AIM :: Rewrite the lines starting at the one containing "You are a computer-use agent." and ending at the one containing "Instruction: Open the Views menu", replacing "computer-use agent" with "GUI agent" and leaving everything else unchanged.

DATA TO PROCESS ::
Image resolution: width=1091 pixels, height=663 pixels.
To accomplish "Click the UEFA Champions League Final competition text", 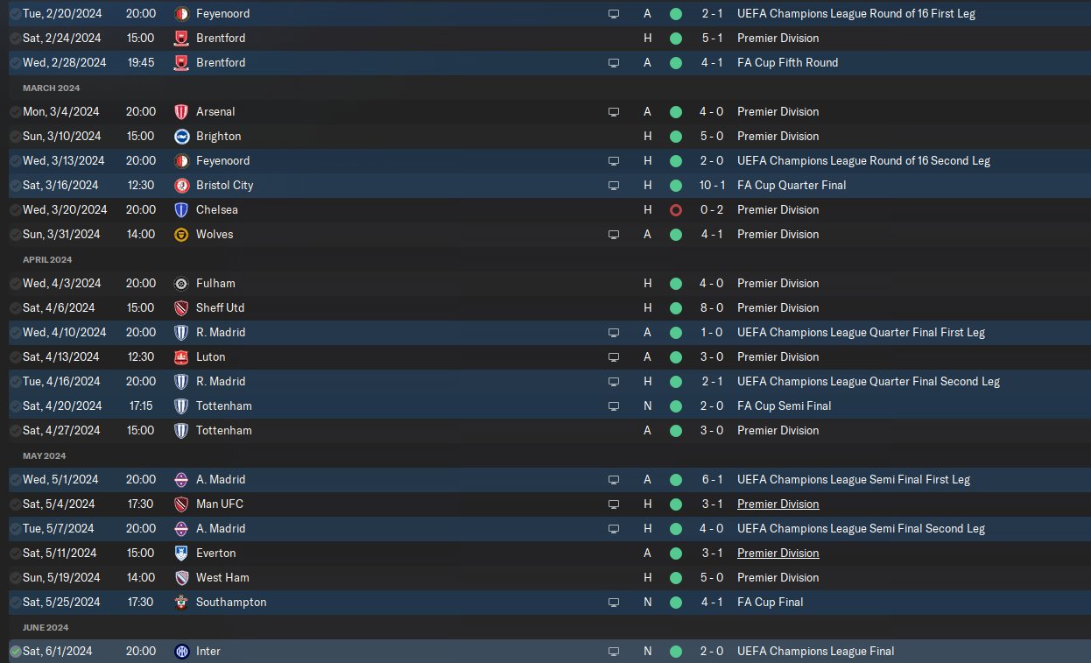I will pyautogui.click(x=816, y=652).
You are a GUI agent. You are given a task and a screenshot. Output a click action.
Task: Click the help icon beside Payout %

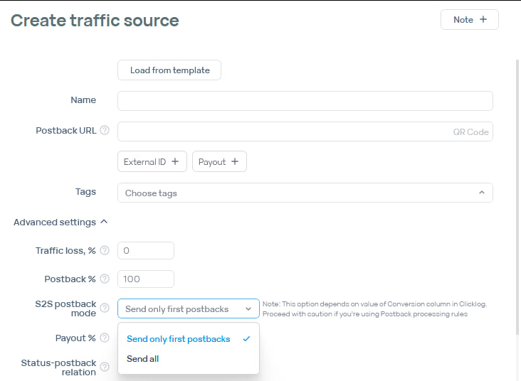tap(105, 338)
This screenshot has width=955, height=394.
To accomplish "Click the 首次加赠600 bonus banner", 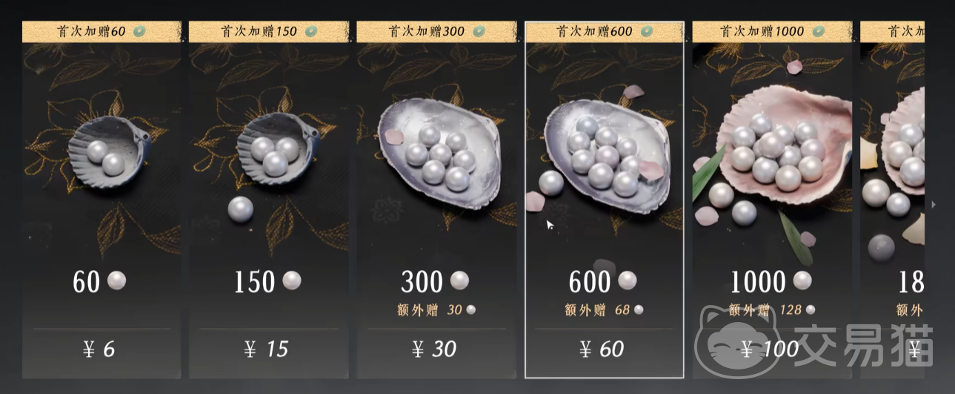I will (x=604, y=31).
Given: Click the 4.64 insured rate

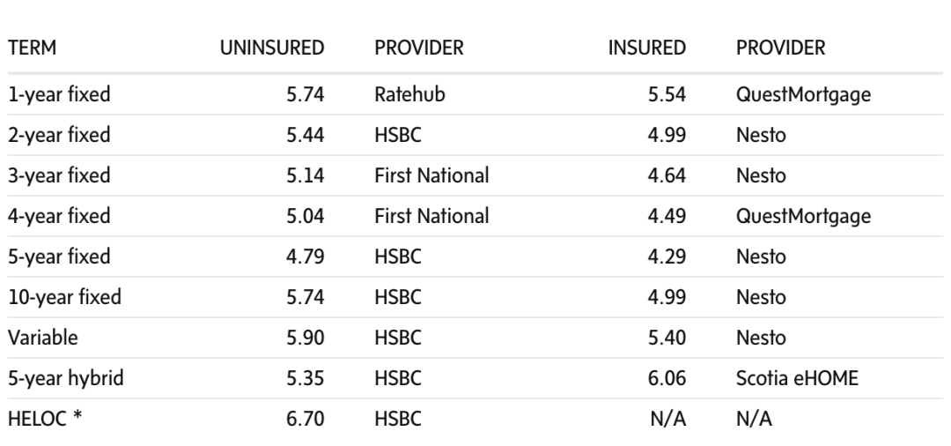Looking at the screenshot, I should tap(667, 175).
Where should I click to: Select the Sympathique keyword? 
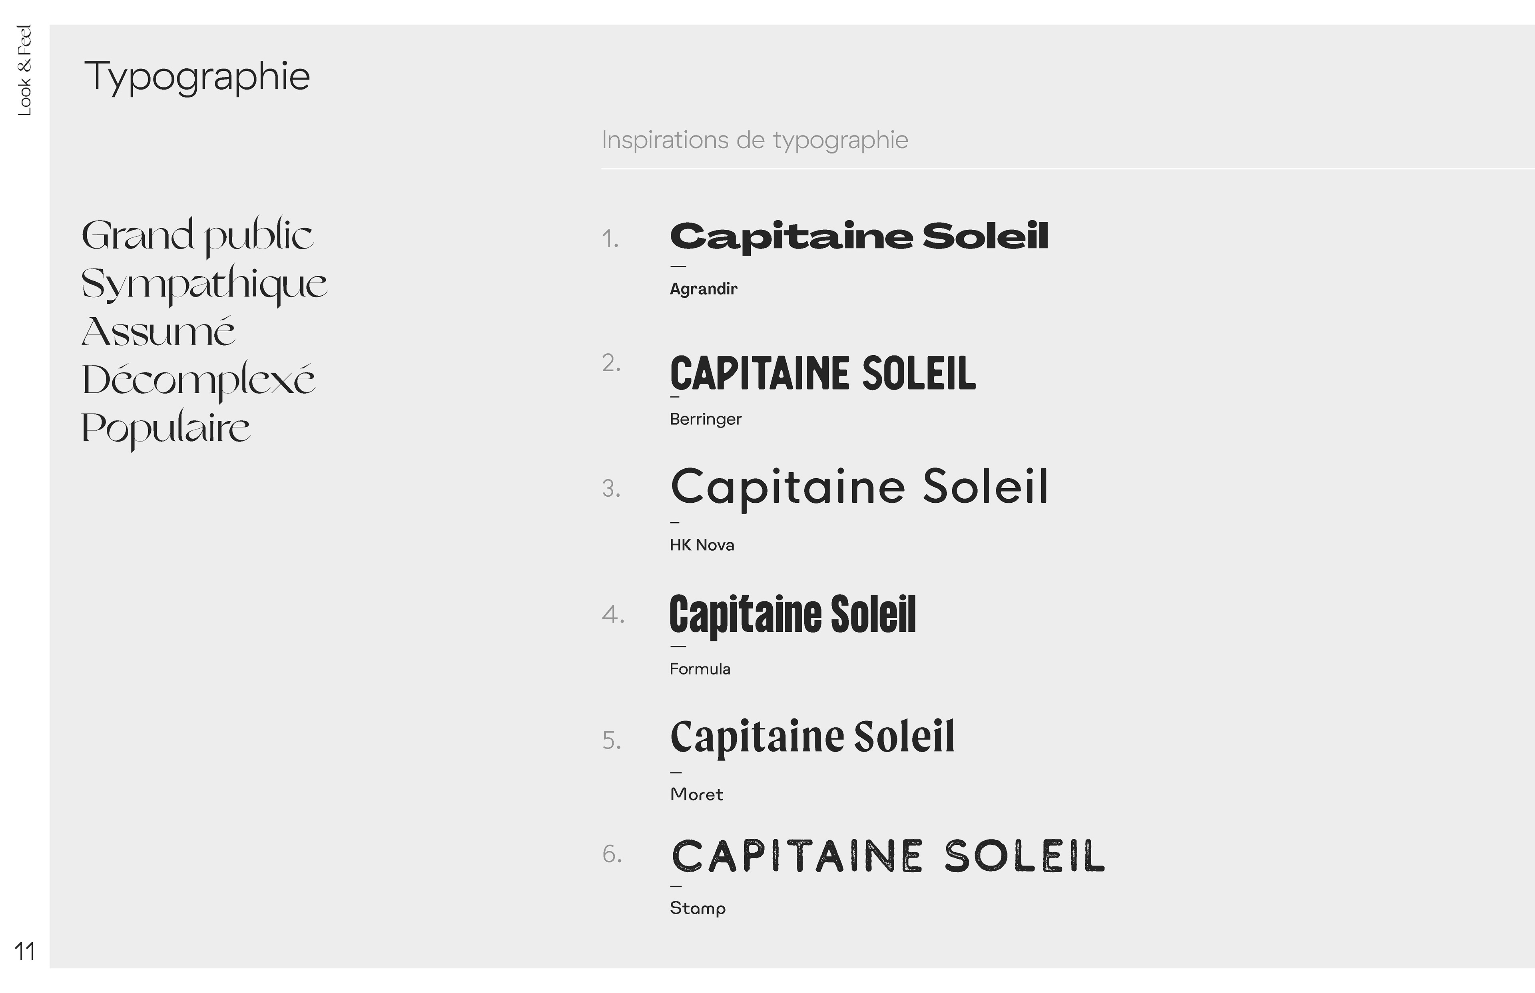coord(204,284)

==

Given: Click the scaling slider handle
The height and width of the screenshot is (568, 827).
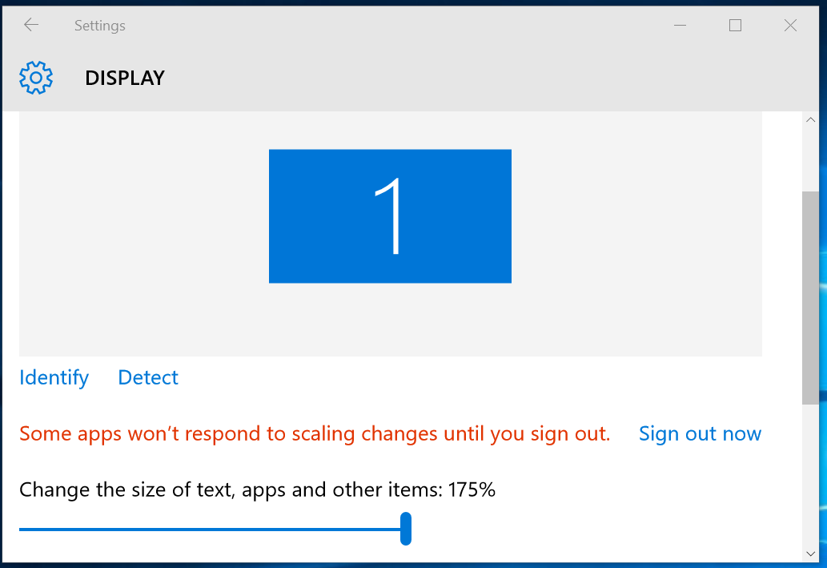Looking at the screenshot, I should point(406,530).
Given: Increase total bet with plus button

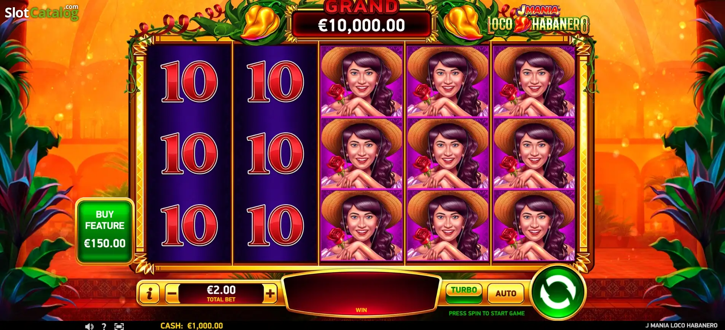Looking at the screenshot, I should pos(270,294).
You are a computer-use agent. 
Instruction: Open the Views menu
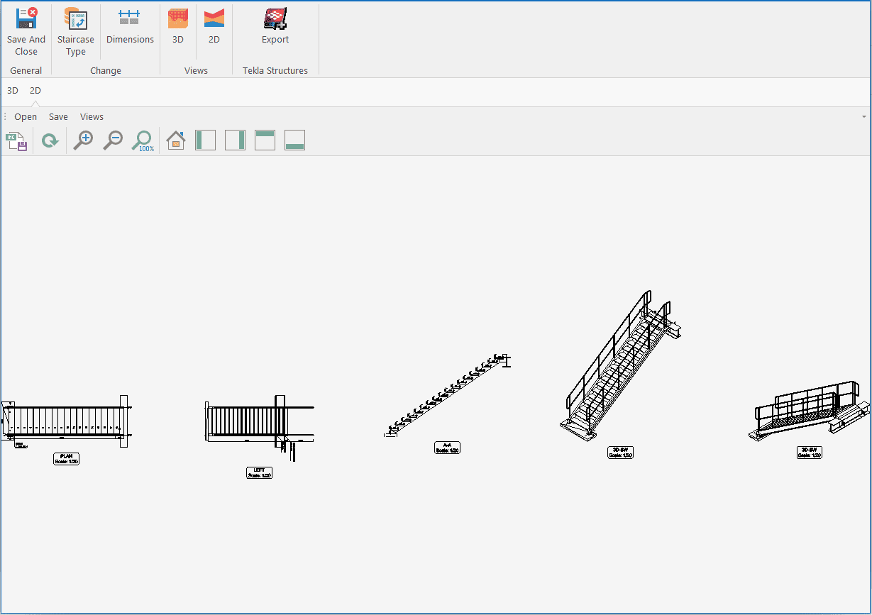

...

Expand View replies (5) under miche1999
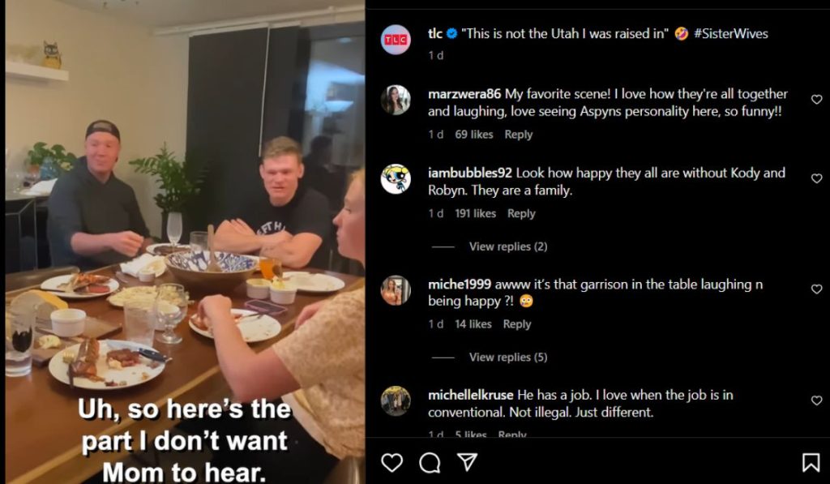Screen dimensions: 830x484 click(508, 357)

RESPONSE TO THIS EXERCISE ::
You are a GUI agent. 
Instruction: Open the Views menu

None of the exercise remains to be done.